[Dataset entries]
====

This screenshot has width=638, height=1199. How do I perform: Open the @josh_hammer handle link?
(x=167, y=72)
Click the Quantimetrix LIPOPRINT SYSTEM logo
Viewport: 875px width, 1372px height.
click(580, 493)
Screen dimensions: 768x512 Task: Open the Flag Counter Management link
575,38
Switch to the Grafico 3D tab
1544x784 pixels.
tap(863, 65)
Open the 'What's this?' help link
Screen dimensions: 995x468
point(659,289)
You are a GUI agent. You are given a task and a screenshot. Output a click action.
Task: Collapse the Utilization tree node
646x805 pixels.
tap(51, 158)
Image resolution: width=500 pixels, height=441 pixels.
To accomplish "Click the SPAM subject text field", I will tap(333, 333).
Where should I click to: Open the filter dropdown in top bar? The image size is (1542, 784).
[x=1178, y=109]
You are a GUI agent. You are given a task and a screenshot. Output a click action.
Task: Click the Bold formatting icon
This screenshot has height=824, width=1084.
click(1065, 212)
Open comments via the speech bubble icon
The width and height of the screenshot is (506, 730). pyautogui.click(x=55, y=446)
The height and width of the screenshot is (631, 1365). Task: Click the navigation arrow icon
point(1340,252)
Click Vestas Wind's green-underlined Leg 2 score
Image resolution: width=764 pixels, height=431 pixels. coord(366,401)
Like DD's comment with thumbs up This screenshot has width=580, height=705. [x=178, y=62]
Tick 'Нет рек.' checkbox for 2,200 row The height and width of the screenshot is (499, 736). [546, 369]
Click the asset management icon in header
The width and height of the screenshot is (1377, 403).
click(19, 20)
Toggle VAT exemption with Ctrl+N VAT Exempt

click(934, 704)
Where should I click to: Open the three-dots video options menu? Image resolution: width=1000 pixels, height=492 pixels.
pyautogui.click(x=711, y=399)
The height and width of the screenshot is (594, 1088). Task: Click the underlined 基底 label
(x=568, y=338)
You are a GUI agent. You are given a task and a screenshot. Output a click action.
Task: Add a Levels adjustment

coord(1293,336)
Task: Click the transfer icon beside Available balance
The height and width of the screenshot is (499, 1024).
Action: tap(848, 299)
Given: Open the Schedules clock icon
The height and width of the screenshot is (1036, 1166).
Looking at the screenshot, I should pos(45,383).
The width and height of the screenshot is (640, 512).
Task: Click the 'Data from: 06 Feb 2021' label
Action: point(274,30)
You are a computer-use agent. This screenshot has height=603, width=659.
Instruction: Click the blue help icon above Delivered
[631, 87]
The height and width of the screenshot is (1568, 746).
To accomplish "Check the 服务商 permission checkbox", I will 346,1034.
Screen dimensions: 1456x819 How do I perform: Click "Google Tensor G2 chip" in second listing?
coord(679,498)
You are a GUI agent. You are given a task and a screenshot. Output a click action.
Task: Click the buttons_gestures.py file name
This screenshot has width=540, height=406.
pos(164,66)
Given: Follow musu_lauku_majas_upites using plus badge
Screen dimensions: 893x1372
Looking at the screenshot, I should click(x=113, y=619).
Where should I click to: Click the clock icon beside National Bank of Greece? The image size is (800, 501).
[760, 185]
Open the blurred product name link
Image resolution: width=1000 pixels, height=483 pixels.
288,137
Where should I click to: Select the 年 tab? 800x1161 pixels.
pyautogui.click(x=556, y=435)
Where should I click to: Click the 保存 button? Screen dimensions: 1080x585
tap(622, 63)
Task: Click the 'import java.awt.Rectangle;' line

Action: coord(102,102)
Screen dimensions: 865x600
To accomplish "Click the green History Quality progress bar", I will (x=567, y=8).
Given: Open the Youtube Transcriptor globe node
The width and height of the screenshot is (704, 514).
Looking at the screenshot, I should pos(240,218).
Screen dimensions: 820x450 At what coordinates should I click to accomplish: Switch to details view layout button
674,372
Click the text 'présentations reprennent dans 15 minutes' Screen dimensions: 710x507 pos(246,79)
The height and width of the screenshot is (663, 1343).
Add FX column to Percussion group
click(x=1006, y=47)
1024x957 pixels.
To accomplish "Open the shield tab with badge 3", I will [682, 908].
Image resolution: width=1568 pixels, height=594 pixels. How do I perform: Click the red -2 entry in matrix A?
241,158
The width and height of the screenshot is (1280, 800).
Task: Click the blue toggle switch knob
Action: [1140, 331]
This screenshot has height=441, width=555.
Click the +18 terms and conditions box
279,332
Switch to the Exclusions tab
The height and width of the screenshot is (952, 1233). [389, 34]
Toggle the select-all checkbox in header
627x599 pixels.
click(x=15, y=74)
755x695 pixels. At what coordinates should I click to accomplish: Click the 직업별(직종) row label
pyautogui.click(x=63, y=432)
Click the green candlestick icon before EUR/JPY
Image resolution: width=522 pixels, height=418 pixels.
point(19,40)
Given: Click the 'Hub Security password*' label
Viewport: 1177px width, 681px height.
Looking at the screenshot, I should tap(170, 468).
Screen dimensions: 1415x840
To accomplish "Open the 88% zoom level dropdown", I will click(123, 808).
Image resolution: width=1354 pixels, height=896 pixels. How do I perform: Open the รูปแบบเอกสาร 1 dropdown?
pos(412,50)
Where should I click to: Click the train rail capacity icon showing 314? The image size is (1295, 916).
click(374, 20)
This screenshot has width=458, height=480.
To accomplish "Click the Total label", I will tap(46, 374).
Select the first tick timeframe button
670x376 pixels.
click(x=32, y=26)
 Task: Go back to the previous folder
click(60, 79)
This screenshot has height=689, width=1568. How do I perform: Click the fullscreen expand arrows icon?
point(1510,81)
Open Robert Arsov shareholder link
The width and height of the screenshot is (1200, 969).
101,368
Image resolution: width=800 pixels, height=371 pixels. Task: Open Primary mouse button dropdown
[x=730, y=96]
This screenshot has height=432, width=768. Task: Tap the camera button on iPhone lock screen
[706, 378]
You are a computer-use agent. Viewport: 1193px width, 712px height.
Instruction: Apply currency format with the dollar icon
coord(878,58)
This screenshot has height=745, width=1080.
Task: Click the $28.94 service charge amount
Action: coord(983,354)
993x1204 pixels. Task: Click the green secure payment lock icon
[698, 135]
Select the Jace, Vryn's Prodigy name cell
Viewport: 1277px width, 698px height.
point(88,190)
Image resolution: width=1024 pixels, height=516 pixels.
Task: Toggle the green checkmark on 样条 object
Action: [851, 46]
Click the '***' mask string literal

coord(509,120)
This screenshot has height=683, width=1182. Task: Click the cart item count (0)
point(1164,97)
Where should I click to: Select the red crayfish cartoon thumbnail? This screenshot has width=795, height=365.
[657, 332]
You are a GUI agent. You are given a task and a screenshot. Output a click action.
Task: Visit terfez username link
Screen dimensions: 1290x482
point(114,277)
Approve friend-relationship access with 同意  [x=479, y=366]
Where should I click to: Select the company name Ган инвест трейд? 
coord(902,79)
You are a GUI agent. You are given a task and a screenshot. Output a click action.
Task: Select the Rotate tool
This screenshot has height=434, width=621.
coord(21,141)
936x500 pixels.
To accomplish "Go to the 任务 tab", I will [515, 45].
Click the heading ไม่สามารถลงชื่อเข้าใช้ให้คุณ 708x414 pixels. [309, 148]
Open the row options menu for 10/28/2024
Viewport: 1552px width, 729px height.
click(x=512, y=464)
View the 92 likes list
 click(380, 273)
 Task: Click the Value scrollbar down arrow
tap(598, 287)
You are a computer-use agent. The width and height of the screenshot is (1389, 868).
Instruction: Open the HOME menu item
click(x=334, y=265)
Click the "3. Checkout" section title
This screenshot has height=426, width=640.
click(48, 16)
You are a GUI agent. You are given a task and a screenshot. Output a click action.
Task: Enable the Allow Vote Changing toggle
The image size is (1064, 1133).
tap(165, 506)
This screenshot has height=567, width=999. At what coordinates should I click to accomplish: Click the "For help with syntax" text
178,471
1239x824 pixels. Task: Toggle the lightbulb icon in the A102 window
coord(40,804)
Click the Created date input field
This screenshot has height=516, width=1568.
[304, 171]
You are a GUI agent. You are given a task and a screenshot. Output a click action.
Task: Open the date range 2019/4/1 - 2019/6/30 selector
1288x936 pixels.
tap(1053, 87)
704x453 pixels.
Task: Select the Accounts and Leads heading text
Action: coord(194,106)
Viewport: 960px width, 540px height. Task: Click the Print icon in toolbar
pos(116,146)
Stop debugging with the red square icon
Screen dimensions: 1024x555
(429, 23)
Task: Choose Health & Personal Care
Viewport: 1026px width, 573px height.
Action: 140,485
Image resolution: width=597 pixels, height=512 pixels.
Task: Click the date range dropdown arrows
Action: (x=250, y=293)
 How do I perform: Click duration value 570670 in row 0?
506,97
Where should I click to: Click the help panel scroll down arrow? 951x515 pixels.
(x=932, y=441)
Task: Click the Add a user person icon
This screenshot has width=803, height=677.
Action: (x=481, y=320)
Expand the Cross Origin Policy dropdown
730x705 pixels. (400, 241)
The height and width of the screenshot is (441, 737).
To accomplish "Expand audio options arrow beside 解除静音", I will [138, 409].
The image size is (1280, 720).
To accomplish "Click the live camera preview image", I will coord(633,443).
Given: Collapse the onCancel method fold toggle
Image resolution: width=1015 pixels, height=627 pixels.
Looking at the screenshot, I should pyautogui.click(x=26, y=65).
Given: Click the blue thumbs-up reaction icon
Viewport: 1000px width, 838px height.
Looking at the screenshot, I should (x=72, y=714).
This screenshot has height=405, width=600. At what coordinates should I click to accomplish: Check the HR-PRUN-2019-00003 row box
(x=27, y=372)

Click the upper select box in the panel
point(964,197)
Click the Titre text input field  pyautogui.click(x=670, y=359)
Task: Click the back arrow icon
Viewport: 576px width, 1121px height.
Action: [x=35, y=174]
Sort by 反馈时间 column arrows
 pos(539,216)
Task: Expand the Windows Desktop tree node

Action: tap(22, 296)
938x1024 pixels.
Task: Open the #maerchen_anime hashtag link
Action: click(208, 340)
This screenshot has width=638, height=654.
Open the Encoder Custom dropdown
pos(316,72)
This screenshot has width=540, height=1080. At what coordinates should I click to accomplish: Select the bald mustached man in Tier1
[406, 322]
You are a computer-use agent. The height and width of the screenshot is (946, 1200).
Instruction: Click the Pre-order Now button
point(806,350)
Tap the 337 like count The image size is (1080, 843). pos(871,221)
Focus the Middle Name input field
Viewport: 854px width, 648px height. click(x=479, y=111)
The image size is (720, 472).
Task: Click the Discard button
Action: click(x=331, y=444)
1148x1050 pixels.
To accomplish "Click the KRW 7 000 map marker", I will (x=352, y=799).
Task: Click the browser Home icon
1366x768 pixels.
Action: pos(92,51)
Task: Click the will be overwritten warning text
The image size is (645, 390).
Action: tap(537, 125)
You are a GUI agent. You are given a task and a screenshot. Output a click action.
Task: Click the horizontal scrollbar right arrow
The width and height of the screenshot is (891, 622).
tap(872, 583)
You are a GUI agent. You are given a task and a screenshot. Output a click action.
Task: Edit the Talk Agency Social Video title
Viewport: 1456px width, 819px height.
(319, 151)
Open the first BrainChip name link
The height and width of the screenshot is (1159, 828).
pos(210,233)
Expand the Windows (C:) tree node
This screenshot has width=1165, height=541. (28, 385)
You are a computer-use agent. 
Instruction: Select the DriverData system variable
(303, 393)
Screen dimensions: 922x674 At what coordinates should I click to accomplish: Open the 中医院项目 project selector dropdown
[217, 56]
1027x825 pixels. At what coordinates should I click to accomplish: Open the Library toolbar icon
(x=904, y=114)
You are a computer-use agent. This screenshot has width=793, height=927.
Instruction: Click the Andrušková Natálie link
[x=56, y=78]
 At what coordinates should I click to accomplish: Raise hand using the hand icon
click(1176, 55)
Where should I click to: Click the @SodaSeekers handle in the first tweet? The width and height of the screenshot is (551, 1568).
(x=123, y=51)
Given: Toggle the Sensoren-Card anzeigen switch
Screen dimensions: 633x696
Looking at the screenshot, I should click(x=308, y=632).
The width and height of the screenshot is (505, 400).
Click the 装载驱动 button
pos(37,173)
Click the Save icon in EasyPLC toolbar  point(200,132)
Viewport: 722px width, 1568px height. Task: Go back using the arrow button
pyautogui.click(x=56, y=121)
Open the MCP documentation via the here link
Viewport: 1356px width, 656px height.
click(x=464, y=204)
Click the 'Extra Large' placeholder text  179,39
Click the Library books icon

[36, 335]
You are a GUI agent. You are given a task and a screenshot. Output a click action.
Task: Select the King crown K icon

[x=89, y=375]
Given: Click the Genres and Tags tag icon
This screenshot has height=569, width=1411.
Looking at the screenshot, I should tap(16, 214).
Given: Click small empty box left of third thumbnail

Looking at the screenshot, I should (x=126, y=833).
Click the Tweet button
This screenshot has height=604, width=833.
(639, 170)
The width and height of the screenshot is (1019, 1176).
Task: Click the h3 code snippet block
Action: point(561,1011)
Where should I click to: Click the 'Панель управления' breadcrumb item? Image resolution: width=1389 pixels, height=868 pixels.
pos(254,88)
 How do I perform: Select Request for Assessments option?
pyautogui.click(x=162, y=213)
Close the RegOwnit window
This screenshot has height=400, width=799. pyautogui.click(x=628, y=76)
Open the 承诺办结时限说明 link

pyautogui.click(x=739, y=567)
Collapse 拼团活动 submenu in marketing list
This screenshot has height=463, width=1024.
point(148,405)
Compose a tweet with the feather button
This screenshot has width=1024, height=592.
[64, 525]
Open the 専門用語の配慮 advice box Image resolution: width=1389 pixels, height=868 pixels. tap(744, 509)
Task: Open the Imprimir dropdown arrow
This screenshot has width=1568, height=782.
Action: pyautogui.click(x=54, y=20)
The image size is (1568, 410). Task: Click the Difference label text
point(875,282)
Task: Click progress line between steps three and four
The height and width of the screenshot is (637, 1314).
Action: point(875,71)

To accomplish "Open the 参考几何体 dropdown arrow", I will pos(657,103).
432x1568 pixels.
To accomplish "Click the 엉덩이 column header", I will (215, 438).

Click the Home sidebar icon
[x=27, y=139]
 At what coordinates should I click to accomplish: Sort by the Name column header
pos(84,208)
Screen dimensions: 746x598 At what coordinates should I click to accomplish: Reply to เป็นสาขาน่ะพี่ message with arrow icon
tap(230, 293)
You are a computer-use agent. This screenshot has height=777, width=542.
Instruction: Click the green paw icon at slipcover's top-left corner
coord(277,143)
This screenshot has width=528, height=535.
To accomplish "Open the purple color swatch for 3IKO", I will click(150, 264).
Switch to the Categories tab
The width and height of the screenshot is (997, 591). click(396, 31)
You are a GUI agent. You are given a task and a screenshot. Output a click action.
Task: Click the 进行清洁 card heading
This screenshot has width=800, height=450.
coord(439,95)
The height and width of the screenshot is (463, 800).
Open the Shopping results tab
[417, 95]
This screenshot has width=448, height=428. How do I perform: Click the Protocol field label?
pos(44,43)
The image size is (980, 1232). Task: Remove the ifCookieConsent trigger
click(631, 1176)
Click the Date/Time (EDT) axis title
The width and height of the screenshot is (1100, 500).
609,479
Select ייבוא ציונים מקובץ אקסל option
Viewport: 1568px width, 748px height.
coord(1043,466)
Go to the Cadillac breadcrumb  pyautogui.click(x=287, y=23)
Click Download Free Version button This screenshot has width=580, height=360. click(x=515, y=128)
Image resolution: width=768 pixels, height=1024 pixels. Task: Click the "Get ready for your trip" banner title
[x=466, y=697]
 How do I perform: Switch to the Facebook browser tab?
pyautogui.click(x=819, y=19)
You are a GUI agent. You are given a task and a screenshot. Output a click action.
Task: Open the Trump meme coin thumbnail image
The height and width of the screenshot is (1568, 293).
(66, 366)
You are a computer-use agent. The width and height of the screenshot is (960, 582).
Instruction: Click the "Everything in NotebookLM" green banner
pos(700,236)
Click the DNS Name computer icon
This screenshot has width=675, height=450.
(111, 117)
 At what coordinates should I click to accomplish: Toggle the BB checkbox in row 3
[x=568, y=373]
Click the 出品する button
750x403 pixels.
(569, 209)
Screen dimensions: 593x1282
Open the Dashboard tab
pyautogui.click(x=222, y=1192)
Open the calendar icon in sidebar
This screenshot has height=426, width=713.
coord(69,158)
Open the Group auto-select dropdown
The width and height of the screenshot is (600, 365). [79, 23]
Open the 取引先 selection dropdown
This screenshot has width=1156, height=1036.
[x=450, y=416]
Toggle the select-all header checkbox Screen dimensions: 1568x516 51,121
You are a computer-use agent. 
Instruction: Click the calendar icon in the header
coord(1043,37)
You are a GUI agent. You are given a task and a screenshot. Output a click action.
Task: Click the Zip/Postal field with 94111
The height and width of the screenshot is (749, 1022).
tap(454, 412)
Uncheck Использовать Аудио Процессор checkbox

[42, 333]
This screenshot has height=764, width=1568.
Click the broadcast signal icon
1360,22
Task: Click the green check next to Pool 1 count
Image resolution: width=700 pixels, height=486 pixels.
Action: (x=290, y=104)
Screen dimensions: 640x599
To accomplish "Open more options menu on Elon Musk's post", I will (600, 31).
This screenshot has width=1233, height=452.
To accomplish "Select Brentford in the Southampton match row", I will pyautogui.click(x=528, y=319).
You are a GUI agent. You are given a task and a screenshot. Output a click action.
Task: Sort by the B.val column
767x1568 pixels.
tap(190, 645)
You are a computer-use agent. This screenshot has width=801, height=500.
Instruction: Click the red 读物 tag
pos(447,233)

====

Assignment:
Scan the entries above and copy each line where "progress" occurs.

Written answer:
To accomplish "Click the green History Quality progress bar", I will (x=567, y=8).
Task: Click progress line between steps three and four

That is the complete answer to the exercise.